Le secrétaire d’Etat américain à l’Energie Rick Perry l’a rappelé à Bruxelles le 2 mai  dans le cadre du 1er conseil du Forum inter-entreprises de l’énergie UE-USA (1st EU-U.S. Energy Council B2B energy forum) dans une allusion subtile, mais sans ambiguïté : «Si vous vous satisfaites d'acheter le produit le moins cher que vous trouvez, sans vous inquiéter de savoir si l'approvisionnement va arriver 24 heures sur 24, 365 jours par an [...] alors peut-être que vous n'achetez pas une BMW ou une Mercedes-Benz ou l'une de ces belles voitures fabriquées dans l'Union européenne.»

Allusions aux conflits gaziers russo-ukrainiens de 2006 et 2009

«C'est la même chose avec le gaz russe. Si vous demandez à nos amis ukrainiens, ils vous diront [...] que la fiabilité n'est peut-être pas au rendez-vous», a-t-il ajouté. Cette fois, l’allusion concernait les conflits gaziers russo-ukrainiens de 2006 et 2009. A l'époque, un désaccord entre Gazprom et l’Ukraine sur les taxes de transit du gaz avait perturbé les approvisionnements. Cette remarque coïncide également avec la perspective de renouvellement de l’accord sur le transit entre Gazprom et la société ukrainienne Naftogaz, lequel prend fin le 1er janvier 2020.  

Malgré tout, les importations américaines de gaz vers l’Europe continuent de représenter une part de marché très modeste, même si l’Union européenne a trouvé un biais statistique pour les gonfler artificiellement. Selon un communiqué de presse de l'institution daté du 2 mai, la proportion de gaz liquéfié américain a atteint 10% du marché européen du GNL en 2017 et 11% en 2018, «voire plus de 30% si l'on considère la période de 9 mois écoulée depuis la déclaration conjointe».

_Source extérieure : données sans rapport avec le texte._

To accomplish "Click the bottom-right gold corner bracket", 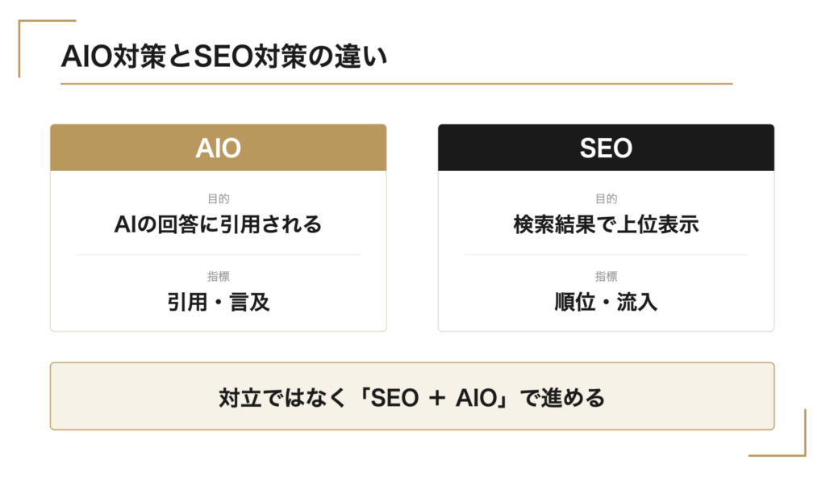I will (778, 433).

Mais ce marché du GNL qui est en concurrence directe avec le gaz livré par gazoduc ne représente que 12,4% du marché total du gaz en Europe, selon l’étude Energy Insights EU PipeFlow que produit régulièrement la société de conseil McKinsey.

Ainsi, la Russie demeure, et de loin, le premier fournisseur de gaz des pays de l’Union européenne avec une part de marché qui a atteint 38,8 % en 2018 pour 155,7 milliards de mètres cubes selon la même étude, soit 15 fois le volume de gaz américain livré en Europe depuis 2016.